Figure 2: Chemical structure of Tirilazad.

Riluzole

Riluzole is a sodium channel-blocking benzothiazole anticonvulsant currently used in the treatment of Amylotrophic Lateral Sclerosis (ALS) (Figure 3).

Figure 3: Chemical structure of Riluzole.

Mechanism of action

An important secondary injury cascade is the development of an ionic imbalance particularly of sodium and calcium. The injury-induced trauma leads to the activation of voltage-sensitive sodium channels, resulting in increased intracellular sodium concentration. Increased sodium concentration leads to increased intracellular calcium concentration and increased neuronal release of excitatory release of neurotransmitter glutamate. Excessive release of glutamate caused excite-toxicity and local cell death. Riluzole compared to other novel sodium channel blockers like Phynetoin, demonstrated significantly larger degree of functional recovery than other treatment groups. Riluzole’s neuroprotective role is due to its ability to prevent both sodium and calcium influx and at the same time glutamate release. It is an approved drug for ALS, and clinical trials are underway for SCI [3].

Conclusion

The scientific community has been working relentlessly to find a potential therapy or a drug that can make the process of degeneration slower, and ameliorate the process of recovery. Unfortunately the nature of the injury with multiple factors interacting with each other makes it even more challenging to address the problem with one single target. Apart from attenuating the inflammation, excito-toxicity, cell death, studies are underway for axon regeneration, new cell formation, which could rebuild the lost neural circuit.
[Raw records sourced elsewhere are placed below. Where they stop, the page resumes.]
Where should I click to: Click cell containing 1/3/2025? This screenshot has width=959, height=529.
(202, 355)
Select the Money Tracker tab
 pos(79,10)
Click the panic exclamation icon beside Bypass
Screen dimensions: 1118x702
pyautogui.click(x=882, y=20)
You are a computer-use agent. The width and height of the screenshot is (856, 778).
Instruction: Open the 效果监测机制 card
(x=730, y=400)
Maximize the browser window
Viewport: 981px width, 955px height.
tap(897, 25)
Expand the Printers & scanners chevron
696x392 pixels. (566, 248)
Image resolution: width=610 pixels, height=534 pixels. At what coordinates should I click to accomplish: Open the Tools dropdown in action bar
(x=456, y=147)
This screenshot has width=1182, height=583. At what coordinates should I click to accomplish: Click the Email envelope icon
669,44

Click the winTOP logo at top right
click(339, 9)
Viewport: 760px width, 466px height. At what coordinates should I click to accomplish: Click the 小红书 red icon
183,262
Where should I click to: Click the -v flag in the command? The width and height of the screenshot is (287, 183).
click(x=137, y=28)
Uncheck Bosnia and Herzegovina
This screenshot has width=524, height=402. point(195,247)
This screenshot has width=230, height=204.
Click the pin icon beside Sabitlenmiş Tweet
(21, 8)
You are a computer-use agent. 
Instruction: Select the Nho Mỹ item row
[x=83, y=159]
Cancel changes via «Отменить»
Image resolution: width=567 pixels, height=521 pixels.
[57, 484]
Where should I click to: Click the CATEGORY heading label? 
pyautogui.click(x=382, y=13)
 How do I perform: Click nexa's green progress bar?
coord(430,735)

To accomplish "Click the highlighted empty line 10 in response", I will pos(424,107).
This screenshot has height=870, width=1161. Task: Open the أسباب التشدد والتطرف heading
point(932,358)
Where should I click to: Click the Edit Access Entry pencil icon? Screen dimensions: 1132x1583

The other important factor that adds up to the recovery process is the emotional balance of the affected individuals. The shock and the trauma, is beyond explanation and the fact that SCI leads to dependence and requirement for assistance to some extent, creates a toll on the patients and their families. Recovery is a wholesome process, biochemical, molecular, motor, sexual, and also psychological. With the discovery of target molecules and innovative devices hopefully treating SCI will be easier in the years to come.

References

  1. Hausmann ON Post -traumatic inflammation following spinal cord injury. Spinal Cord 41(7): 369-378.
  2. Sloka JS, Stefanelli M (2005) The mechanism of action of methylprednisolone in the treatment of multiple sclerosis. Multiple Sclerosis 11(4): 425-432.
  3. Fehlings MG, Wilson JR, Frankowski RF, Toups EG, Aarabi B, et al. (2012) Riluzole for the treatment of acute traumatic spinal cord injury: rationale for and design of the NACTN Phase I clinical trial. J Neurosurg Spine 17(Suppl1): 151-156.